The answer should hold exactly the lines of the entries below from the one containing "Instruction: Click the 'protest' word cell" through the last line, both included.
#### Data supplied
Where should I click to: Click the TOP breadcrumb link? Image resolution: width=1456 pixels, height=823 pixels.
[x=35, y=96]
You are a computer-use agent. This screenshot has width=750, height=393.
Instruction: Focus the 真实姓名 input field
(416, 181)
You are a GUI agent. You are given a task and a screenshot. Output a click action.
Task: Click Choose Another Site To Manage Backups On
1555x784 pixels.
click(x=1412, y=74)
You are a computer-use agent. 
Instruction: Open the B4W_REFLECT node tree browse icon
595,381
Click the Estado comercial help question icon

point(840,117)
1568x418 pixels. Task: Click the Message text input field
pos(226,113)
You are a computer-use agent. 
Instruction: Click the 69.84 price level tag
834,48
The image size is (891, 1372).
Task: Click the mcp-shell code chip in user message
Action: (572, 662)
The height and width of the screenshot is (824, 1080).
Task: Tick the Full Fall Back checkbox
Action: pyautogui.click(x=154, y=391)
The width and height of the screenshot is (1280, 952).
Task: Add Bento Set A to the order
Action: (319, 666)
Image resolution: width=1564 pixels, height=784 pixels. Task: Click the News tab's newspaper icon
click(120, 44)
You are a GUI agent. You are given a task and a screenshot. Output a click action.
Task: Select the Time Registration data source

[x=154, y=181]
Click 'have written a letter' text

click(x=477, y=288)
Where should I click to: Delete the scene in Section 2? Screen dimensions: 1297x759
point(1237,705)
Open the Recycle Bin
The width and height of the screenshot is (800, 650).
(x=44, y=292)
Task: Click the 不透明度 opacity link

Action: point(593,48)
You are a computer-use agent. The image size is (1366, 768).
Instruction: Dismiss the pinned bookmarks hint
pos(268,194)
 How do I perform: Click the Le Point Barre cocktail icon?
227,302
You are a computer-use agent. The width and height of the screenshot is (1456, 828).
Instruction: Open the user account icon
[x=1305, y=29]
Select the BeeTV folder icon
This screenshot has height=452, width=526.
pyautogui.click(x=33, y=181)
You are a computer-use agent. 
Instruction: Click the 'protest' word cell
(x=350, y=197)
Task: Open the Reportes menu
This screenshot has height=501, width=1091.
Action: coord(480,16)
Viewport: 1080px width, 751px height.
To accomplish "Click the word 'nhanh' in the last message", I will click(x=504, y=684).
########
**Exercise response:**
Instruction: Click the 'protest' word cell
(x=350, y=197)
Task: Open the Reportes menu
This screenshot has height=501, width=1091.
Action: coord(480,16)
Viewport: 1080px width, 751px height.
To accomplish "Click the word 'nhanh' in the last message", I will click(x=504, y=684).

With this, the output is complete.